Olodaterol is a novel long-acting β 2-agonist with proven ≥24-hour duration of action in preclinical and clinical studies.
This randomized, double-blind, placebo-controlled, parallel-group study evaluated the dose response of once-daily (QD) olodaterol based on bronchodilator efficacy, safety, and pharmacokinetics over 4 weeks in Japanese patients with chronic obstructive pulmonary disease (COPD).
All eligible patients were randomized to receive 2 µg, 5 µg, or 10 µg of olodaterol or placebo for 4 weeks via the Respimat ® Soft Mist™ inhaler. The primary end point was the change from baseline in trough forced expiratory volume in 1 second (FEV 1) after 4 weeks of olodaterol treatment. Secondary end points included trough FEV 1 after 1 week and 2 weeks of treatment, FEV 1 area under the curve from 0 hour to 3 hours (AUC 0–3), peak FEV 1 from 0 hour to 3 hours (peak FEV 1), and corresponding forced vital capacity (FVC) responses. Rescue medication use, COPD symptoms, physician global evaluation, pharmacokinetics, and safety were also assessed.

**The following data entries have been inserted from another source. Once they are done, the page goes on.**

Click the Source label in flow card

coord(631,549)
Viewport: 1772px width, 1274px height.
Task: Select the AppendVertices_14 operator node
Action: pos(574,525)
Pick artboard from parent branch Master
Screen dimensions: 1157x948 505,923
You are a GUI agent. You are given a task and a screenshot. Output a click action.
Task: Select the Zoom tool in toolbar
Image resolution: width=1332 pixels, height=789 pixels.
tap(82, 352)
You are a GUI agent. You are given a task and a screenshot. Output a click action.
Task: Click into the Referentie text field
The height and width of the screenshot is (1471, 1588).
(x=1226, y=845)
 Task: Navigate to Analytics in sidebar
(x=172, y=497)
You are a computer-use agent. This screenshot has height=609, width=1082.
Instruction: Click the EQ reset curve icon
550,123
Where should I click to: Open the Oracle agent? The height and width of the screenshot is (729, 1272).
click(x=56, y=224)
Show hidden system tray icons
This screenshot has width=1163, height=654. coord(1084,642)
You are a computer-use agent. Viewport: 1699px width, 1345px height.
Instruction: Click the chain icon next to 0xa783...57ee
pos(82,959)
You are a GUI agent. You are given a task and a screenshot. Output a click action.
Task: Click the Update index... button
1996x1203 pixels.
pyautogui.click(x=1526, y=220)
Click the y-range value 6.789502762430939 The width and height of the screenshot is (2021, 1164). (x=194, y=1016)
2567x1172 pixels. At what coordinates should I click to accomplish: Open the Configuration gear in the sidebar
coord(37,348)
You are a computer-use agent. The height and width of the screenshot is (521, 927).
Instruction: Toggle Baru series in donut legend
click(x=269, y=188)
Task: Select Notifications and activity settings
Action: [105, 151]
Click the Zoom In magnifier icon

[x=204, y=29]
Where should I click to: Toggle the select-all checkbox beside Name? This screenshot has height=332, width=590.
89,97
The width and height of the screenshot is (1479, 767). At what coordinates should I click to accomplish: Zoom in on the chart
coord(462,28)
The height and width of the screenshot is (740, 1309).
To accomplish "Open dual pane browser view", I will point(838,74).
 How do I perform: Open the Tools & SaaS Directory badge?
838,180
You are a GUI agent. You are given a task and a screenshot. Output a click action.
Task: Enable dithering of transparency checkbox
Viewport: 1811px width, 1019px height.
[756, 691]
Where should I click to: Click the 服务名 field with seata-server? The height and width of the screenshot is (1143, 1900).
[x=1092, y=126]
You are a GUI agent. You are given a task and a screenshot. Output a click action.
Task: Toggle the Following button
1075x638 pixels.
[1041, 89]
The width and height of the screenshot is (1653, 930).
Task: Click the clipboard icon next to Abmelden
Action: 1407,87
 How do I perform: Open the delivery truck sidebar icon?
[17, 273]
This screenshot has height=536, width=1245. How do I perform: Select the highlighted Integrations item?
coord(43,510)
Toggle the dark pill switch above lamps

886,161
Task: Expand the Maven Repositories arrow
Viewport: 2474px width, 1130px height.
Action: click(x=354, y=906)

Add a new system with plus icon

A total of 328 patients with COPD were randomized to receive treatment. All olodaterol doses assessed in the study showed statistically significant increases in trough FEV 1 compared to placebo at Day 29 ( P<0.0001). Mean increases in peak FEV 1 and FEV 1 AUC 0–3 compared to placebo were also significant ( P<0.0001). A clear dose–response relationship was observed across all treatment groups. FVC responses (trough and FVC AUC 0–3) supported FEV 1 outcomes. All doses of olodaterol were well tolerated, and no safety concerns were identified.